**Brano riportato**

--

IL PRESIDENTE DELL’ISS Brusaferro non appare ottimista: «L’incidenza questa settimana sta crescendo e il prossimo monitoraggio certamente supererà i 250 casi ogni centomila abitanti». Rimane in bilico la Basilicata: la regione presenta l’indice di trasmissione Rt più alto d’Italia, 1,53, che la spedirebbe dritta dritta in zona rossa. «La regione – spiega il ministero – ha comunicato che l’indicatore è in via di consolidamento», cioè si fonda su dati incerti. Perciò ha chiesto «di considerare come meglio rappresentativo il valore di Rt ospedaliero», cioè di valutare l’andamento del contagio a partire dai ricoveri e non dai casi positivi. Usando questo indicatore, l’indice Rt scenderebbe a 0,22, il più basso di Italia. Ieri sera i tecnici della cabina di regina composta da ministero della Salute e Iss erano ancora al lavoro sul dossier.

--

**Dati forniti**
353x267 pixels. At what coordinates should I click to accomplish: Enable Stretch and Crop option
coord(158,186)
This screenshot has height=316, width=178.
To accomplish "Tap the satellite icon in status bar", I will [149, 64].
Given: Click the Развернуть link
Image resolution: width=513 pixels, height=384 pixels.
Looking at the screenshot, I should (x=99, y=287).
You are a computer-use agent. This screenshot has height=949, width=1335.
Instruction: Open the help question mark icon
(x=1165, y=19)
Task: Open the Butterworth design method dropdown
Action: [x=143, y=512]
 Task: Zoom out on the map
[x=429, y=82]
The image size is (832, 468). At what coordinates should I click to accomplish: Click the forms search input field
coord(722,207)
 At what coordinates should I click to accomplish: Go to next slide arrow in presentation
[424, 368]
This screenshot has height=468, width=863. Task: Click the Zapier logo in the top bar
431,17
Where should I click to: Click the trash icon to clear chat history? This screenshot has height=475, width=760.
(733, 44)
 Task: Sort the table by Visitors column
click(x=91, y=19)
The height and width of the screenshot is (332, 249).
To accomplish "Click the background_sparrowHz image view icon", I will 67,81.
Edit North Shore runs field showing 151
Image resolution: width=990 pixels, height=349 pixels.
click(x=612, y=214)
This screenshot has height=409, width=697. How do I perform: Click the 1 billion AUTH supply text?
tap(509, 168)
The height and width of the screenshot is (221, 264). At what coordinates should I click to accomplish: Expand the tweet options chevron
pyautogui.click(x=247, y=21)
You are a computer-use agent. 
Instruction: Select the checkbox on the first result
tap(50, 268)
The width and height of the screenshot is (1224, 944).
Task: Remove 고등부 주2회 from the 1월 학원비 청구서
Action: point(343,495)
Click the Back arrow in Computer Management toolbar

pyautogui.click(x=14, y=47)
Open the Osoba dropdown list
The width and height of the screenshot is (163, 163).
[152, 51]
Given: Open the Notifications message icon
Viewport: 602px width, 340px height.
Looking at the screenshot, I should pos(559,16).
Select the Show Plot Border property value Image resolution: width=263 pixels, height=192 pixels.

--

**Cose da fare**
a) Rispondi a queste domande sul brano sull'indice Rt:
(i) Come si chiama il presidente dell'Iss?
(ii) Qual è l'indice Rt della Basilicata, il più alto d'Italia?
(iii) A quanto scenderebbe l'indice Rt usando il valore ospedaliero?
b) Scrivi tutti i numeri che compaiono nel brano sull'indice Rt, in cifre o in lettere.
c) Prosegui il brano sull'indice Rt partendo da dove si interrompe.
L'elenco qui sopra è materiale a sé e non fa parte del brano sull'indice Rt.

**Le tue risposte**
a)
(i) Brusaferro.
(ii) 1,53.
(iii) 0,22.

b) 250, centomila, 1,53, 0,22

c)
L’indice Rt segnala che il contagio è in espansione in quasi tutto il territorio. Solo Umbria, Sardegna, Alto Adige e Calabria hanno un indice Rt inferiore a 1. Se si aggiunge che a livello nazionale si è superata la soglia critica di occupazione delle terapie intensive (30% dei posti letto), si comprende l’allarme lanciato dagli scienziati: «L’elevata incidenza, l’aumento della trasmissibilità e il forte sovraccarico dei servizi ospedalieri – scrivono gli epidemiologi dell’Iss nel rapporto – richiedono l’innalzamento/rafforzamento delle misure di mitigazione nazionali, anche anticipando ulteriori interventi di mitigazione/contenimento nelle aree a maggiore diffusione e particolarmente laddove circolino varianti». Gli esperti si riferiscono a quella sudafricana (P.1) e brasiliana (B.1.351), meno diffuse e più resistenti ai vaccini.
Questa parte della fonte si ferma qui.